Russia: US inflames Ukraine crisis with claims of crimes against humanity

Russia: US inflames Ukraine crisis with claims of crimes against humanity

A general view shows an apartment building that was the home of Veronika Krasevych, an 11-year-old Ukrainian girl, destroyed by a Russian military strike in the town of Borodianka, outside of Kyiv, Ukraine on Thursday. (Reuters photo)
A general view shows an apartment building that was the home of Veronika Krasevych, an 11-year-old Ukrainian girl, destroyed by a Russian military strike in the town of Borodianka, outside of Kyiv, Ukraine on Thursday. (Reuters photo)

Washington is trying to demonise Moscow and foment the crisis in Ukraine with allegations of Russian crimes against humanity, Russia's ambassador to the United States said on Sunday.

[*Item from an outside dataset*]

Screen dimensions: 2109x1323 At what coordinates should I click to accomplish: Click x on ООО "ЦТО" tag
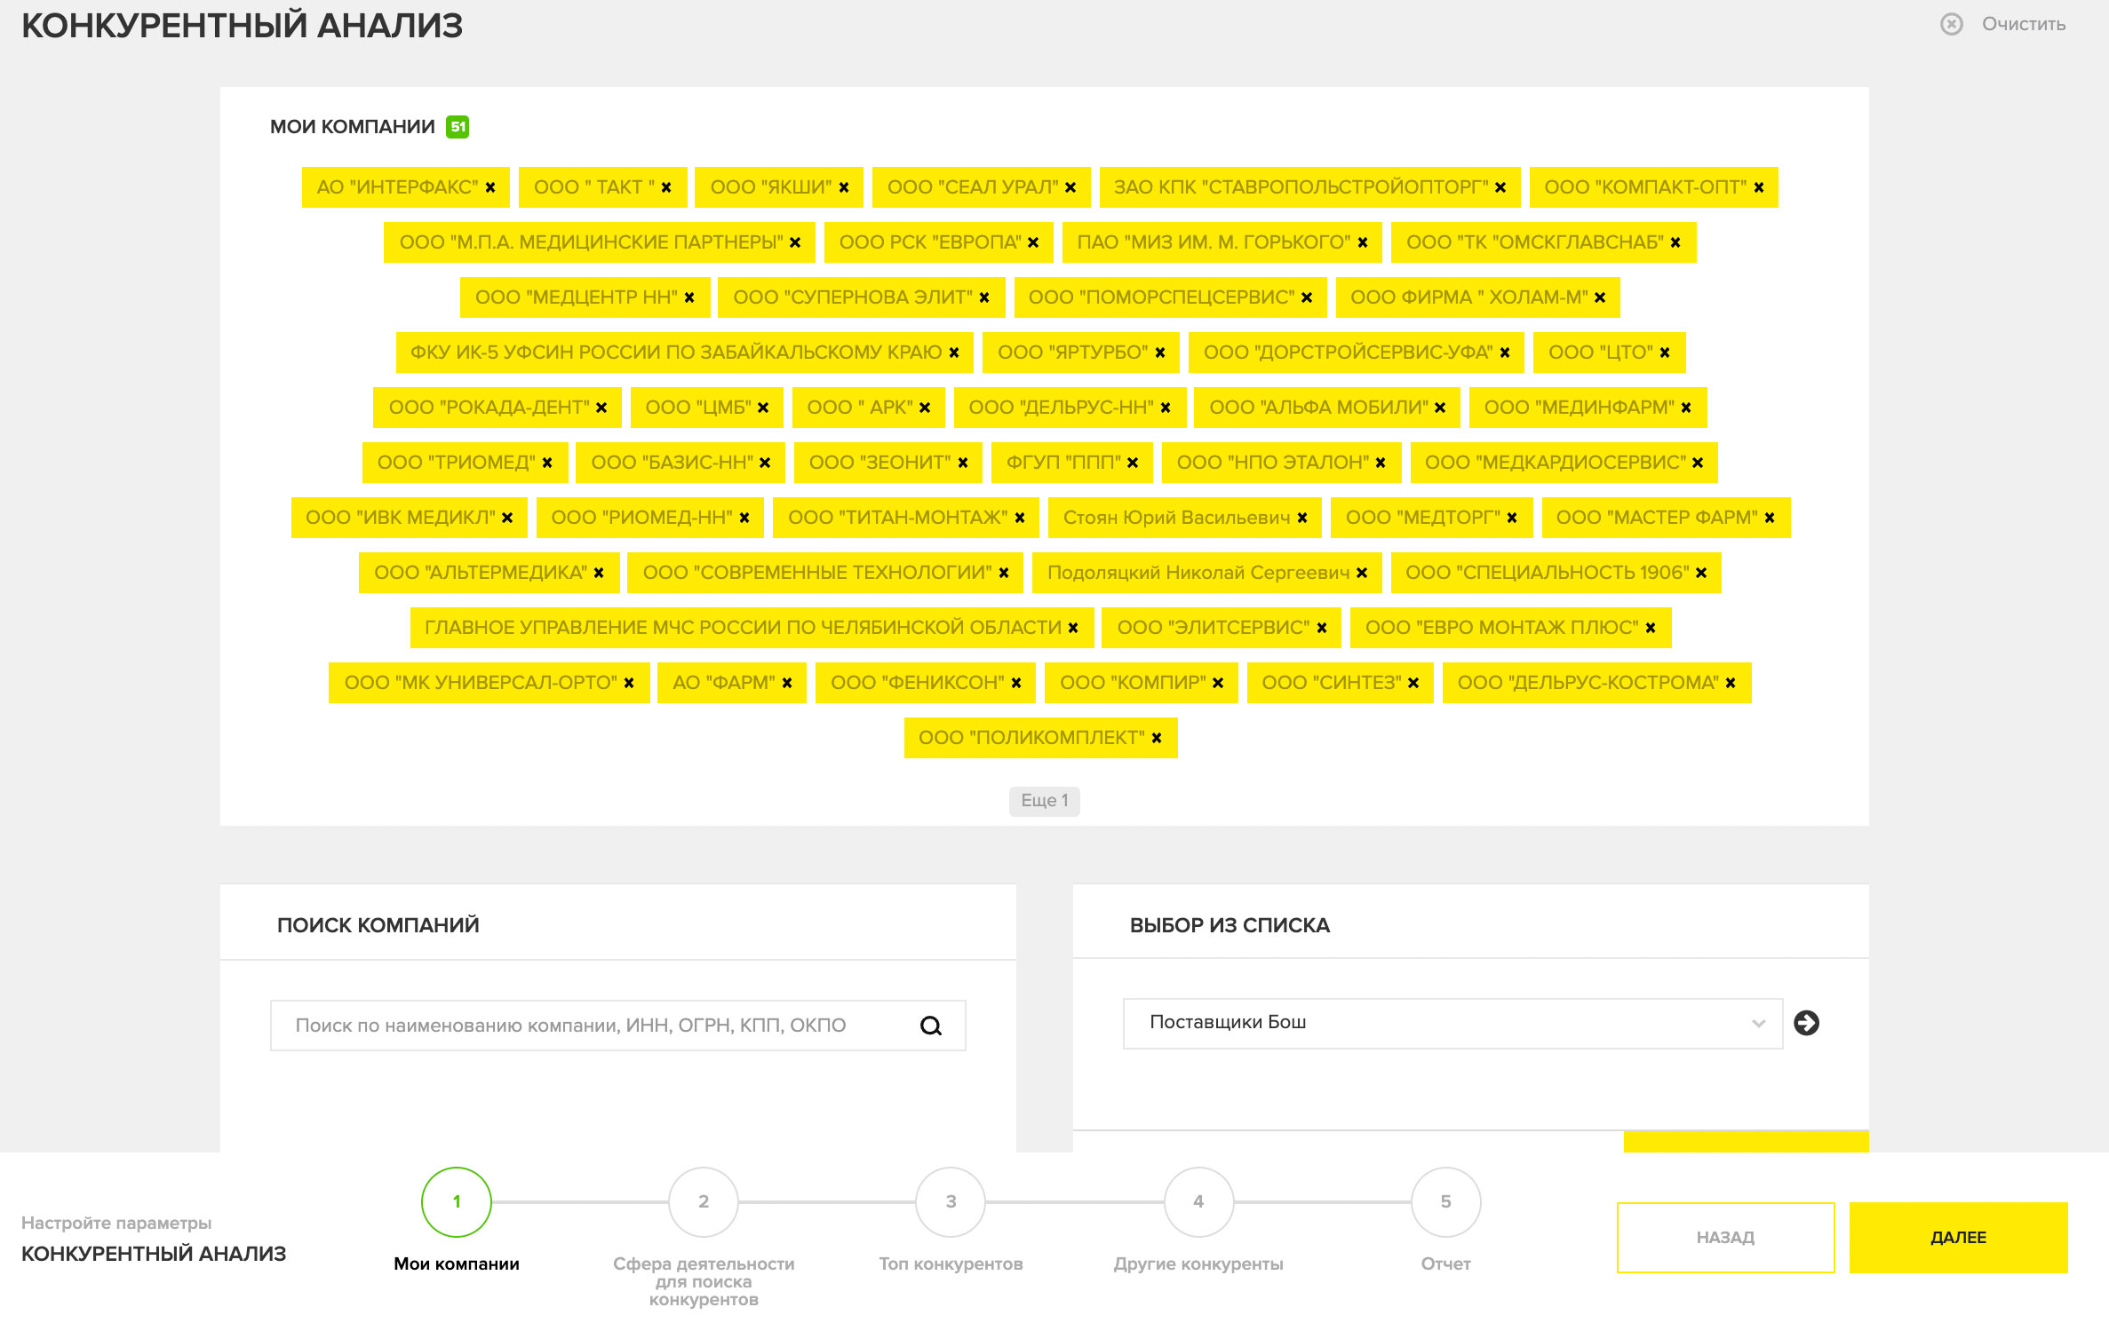click(1665, 353)
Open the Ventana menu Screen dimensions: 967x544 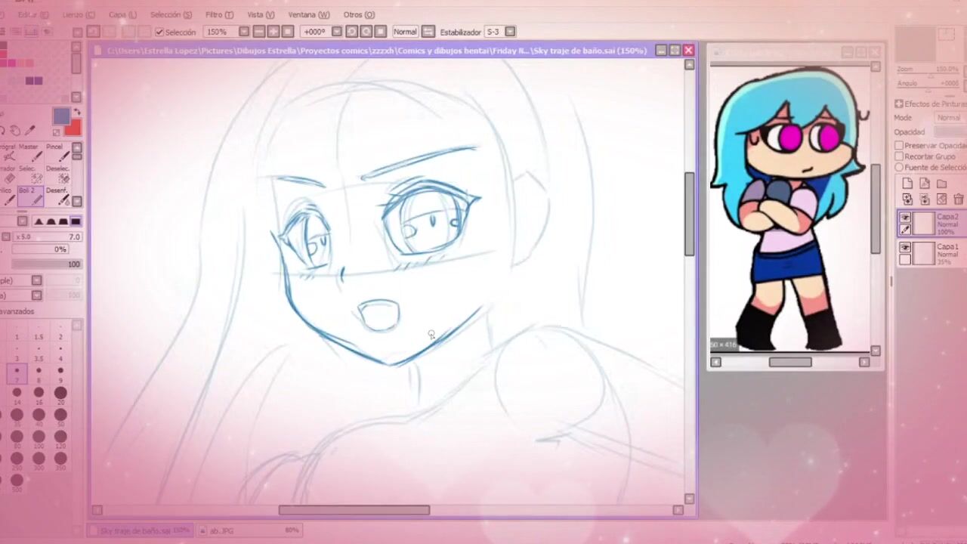coord(308,14)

The Biden administration formally concluded that Russia has committed "crimes against humanity" during its nearly year-long invasion of Ukraine, Vice President Kamala Harris said on Saturday.

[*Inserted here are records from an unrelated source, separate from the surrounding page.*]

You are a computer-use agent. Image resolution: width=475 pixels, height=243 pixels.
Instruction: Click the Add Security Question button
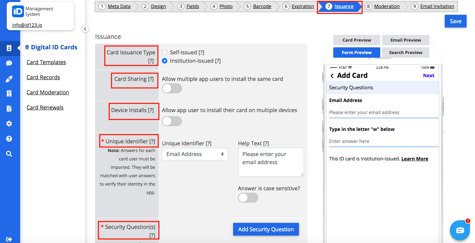point(266,229)
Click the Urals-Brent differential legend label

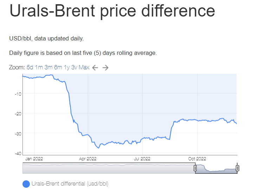coord(70,184)
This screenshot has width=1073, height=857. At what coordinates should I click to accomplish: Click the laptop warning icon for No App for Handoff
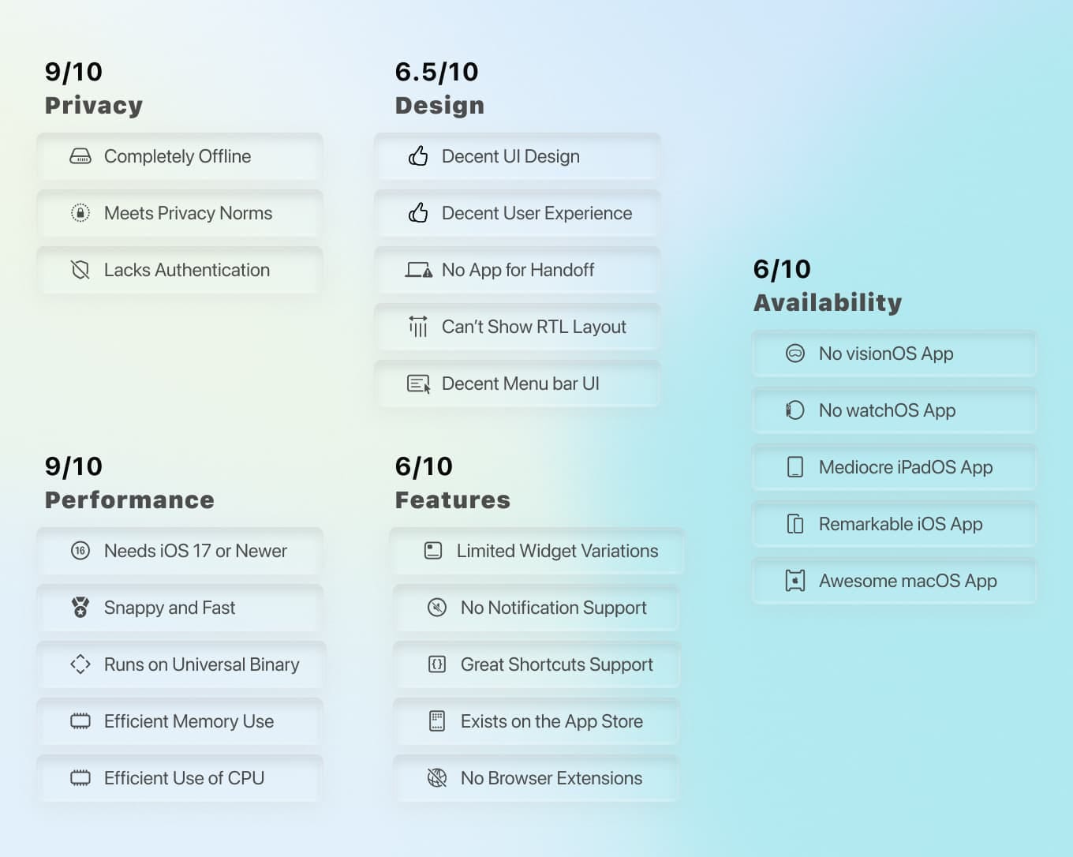418,270
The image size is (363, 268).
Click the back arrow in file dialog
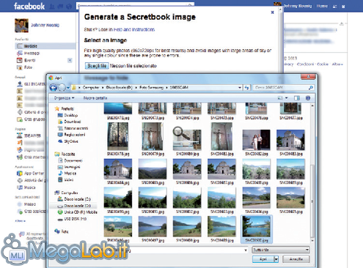(x=54, y=87)

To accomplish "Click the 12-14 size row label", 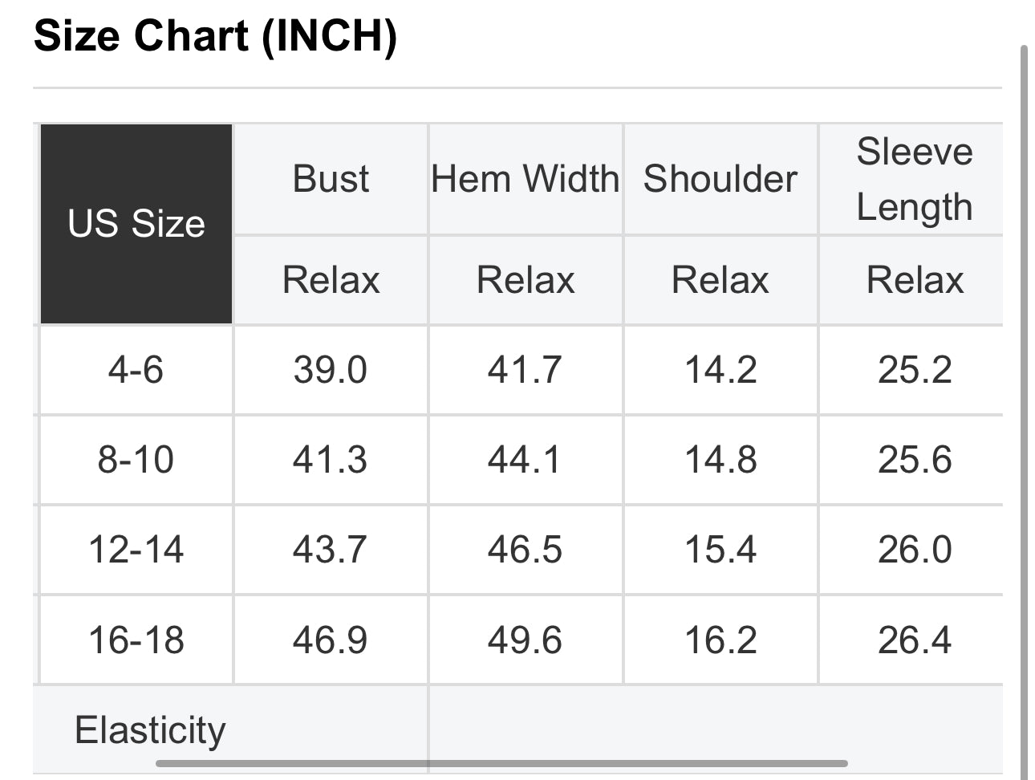I will click(136, 550).
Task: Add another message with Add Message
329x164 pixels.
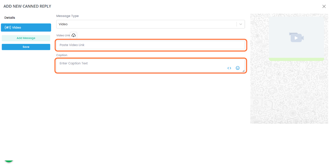Action: 26,38
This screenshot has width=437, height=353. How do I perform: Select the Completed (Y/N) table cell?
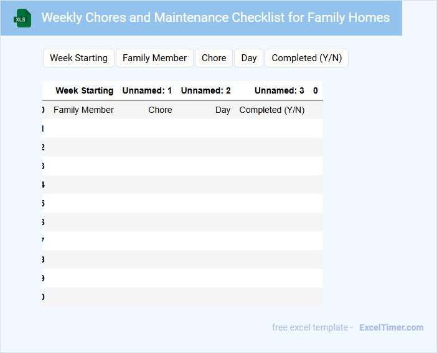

"We regard such insinuations as an unprecedented attempt to demonize Russia in the framework of the hybrid war unleashed against us," Ambassador Anatoly Antonov said in a statement on the Russian Embassy's Telegram messaging platform.

"There is no doubt that the purpose of such attacks by Washington is to justify its own actions to fuel the Ukrainian crisis."

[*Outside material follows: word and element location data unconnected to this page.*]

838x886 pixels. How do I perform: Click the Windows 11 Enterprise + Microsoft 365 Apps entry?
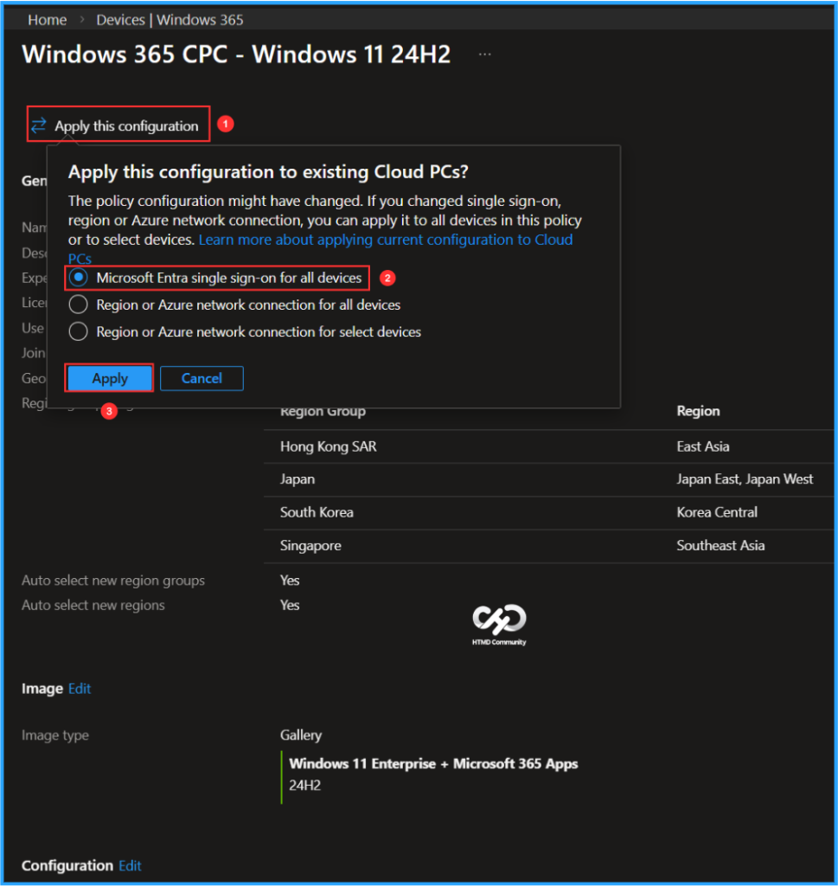435,764
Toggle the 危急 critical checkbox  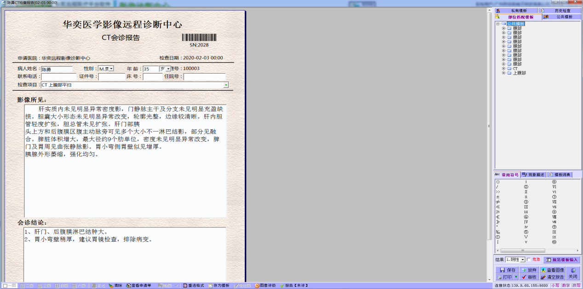(529, 260)
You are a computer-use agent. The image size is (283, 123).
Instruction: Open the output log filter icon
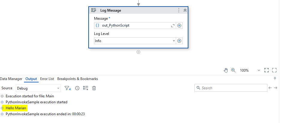click(68, 88)
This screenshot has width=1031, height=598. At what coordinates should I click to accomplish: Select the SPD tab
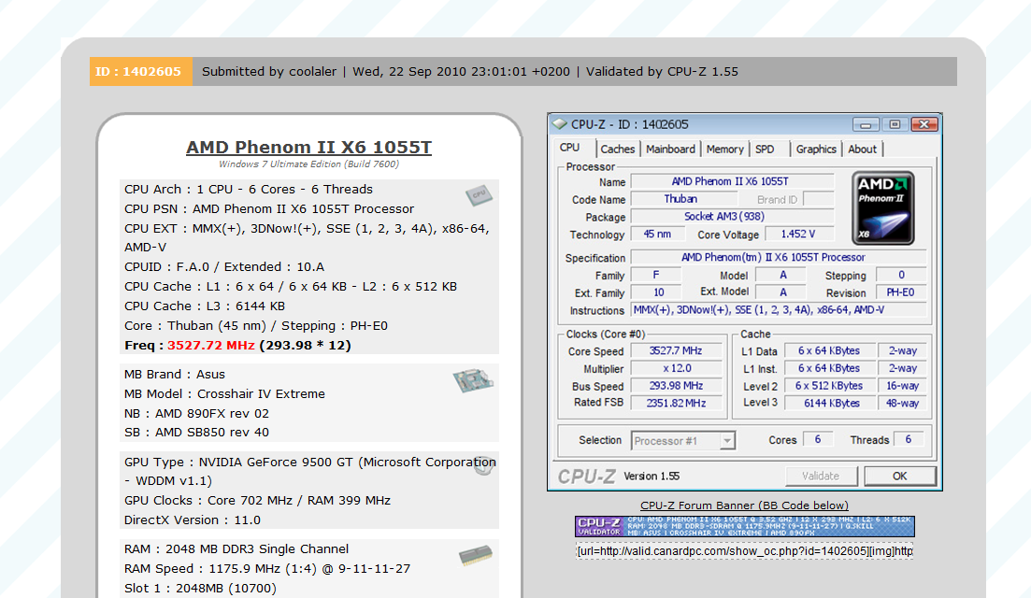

Organisations supported by the US Agency for International Development have documented more than 30,000 war crimes incidents since the invasion, according to the US government. Ukrainian officials said they were investigating the Thursday shelling of the city of Bakhmut as a possible war crime.

The U.N.-backed Commission of Inquiry on Ukraine says it has identified war crimes but has not concluded whether they amount to crimes against humanity.

Friday will mark a year since Russia launched what it calls "a special military operation" to "denazify" and "demilitarise" its neighbour. Ukraine's President Volodymyr Zelenskiy and Kyiv's Western allies call the invasion, which has no end in sight, an unprovoked, imperialistic land grab.

The war has killed tens of thousands, uprooted millions, pummelled the global economy and made Russian President Vladimir Putin a pariah in the West.

The Kremlin has intensified operations across a broad swath of southern and eastern Ukraine, and a major new offensive has been widely anticipated.

The United States and its allies have provide Ukraine with increasingly sophisticated arms, including modern battle tanks, and Western leaders have discussed more aid at a series of meetings in Europe in recent days.